In unrelated events, another LCHS student was also hospitalized Feb. 21 for a medication-related emergency, while a second female student was arrested Friday for possession of a controlled substance after a student tip led to a search of her vehicle. Both students are minors.

Tuesday’s school board meeting discussion, originally set to address safety and security in the wake of the Florida school shooting, became fraught with emotion as parents sought answers about what happened at the high school and what’s being done to ensure last week’s events won’t happen again.

“What are the schools going to do to prevent what’s happening rather than reacting to it, which I fear is what we’re doing now?” asked mom Lydia Marquez. “We can’t just send kids to jail — that’s not going to work.”

Patty Corrales, a former Homeland Security attorney with two kids at the high school, recommended the board convene a drug task force and expressed frustration at how the unsecured campus allowed Shmidt to return Friday.

“I’m so angry that that happened, and the school just brushed it off as nothing,” Corrales said. “You should have a security guard present, so a student who’s suspended could see that security guard armed on campus.”

District officials listened stoically, providing clarity when possible and taking notes on issues brought up by nearly 25 parent speakers. Board President Kaitzer Puglia asked audience members to work in partnership with officials to identify both short- and long-term solutions.

“We have to address this issue from a multipronged approach,” she said, naming security audits, mental health and depression, drug use, bullying and even traffic as avenues to explore. “We need you parents as partners in all of these discussion points.”

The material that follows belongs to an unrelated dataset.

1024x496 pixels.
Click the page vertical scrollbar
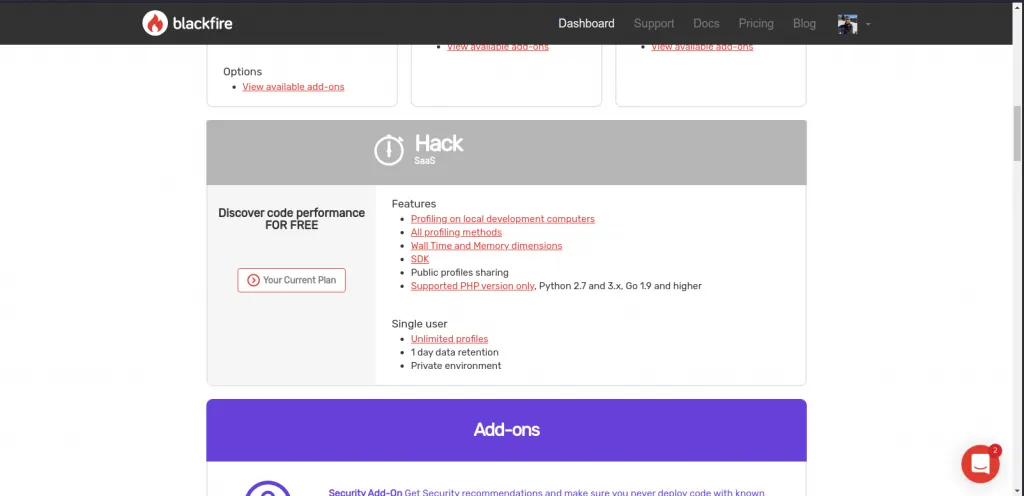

Board members talked about forming district and community task forces to continuously address safety issues and help refine policies, as well as hosting a brown-bag lunch talk for students on recent events.

LCUSD Supt. Wendy Sinnette said the district is creating an anonymous tip line so students and parents can report troubling behavior or threats made on social media accounts, both of which were the concern of several parents who’d heard an at-risk student had made threats against the high school that were later discovered to be “unfounded.”

Some parents demanded that the troubled student be named, while others argued for maintaining the privacy of a minor.

Sinnette said a reporting line would provide individuals who witnessed such disturbances a course of action.

“We can mobilize all of this within the next 24 to 48 hours,” she said of the tip line.

Several speakers mentioned a critical lack of communication to students about what was going on at the school. LCUSD student representative Avery Suk said the Associated Student Body aims to organize a talk sometime in the next week.

“During a time of chaos, you don’t want to immediately go into it and give people wrong information,” Suk said. “We do need time to wait and hear what the truth is, from the adults, in order to have that conversation.”

LCHS senior Sarah Ann Settles advocated for students to be kept in the loop, to help keep unwarranted gossip from spreading into a school-wide pandemonium.

Fellow senior Abbey Frederich, who sat with Settles and friend Adin Ryssdal, said afterward rumors started flying the minute students saw ambulances and sheriff’s vehicles on campus. And yet not a single teacher has talked about what happened, she said.

She arrived at Tuesday’s meeting armed with a list of topics she hoped would be addressed, including what she described as a prevalence of drug sales and use at the school.

“I can’t say we got the answers we wanted, but everything was brought up,” Frederich said. “But for the first time in a long time, it does feel like we’re on the same page.”